**Aim of the task:** Below is a set of records. Repeat them verbatim without the pictures.

**Dataset records:**
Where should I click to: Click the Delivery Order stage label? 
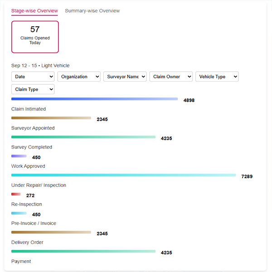coord(27,243)
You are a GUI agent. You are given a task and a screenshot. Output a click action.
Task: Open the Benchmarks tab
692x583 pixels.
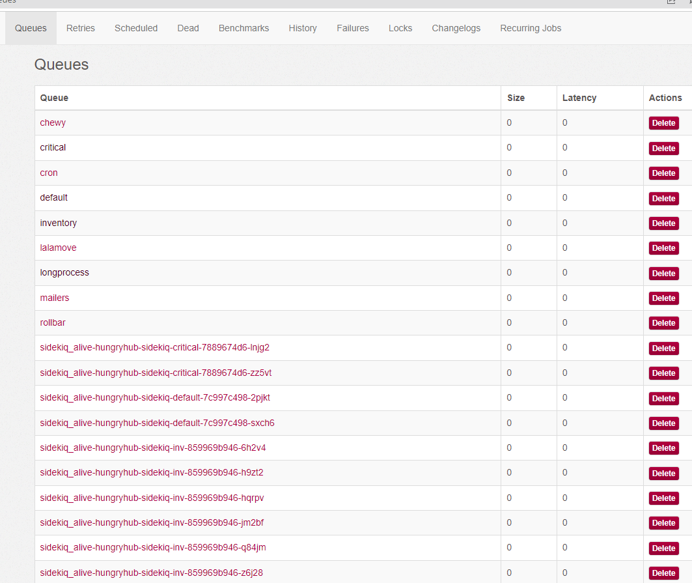(243, 28)
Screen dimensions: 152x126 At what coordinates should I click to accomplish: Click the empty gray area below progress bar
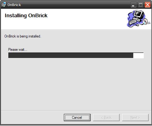(x=76, y=85)
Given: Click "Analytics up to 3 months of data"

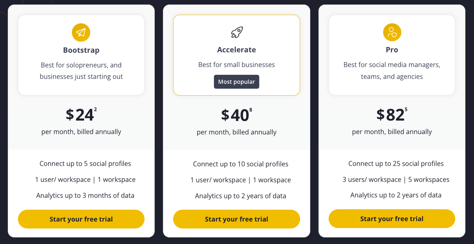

**Solution:**
Where should I click to: Click the Delivery Order stage label? 
coord(27,243)
You are a GUI agent. You are given a task and a screenshot. Output a click action.
Task: Open the Benchmarks tab
692x583 pixels.
(243, 28)
Screen dimensions: 152x126 At what coordinates should I click to accomplish: Click the empty gray area below progress bar
(x=76, y=85)
Given: Click "Analytics up to 3 months of data"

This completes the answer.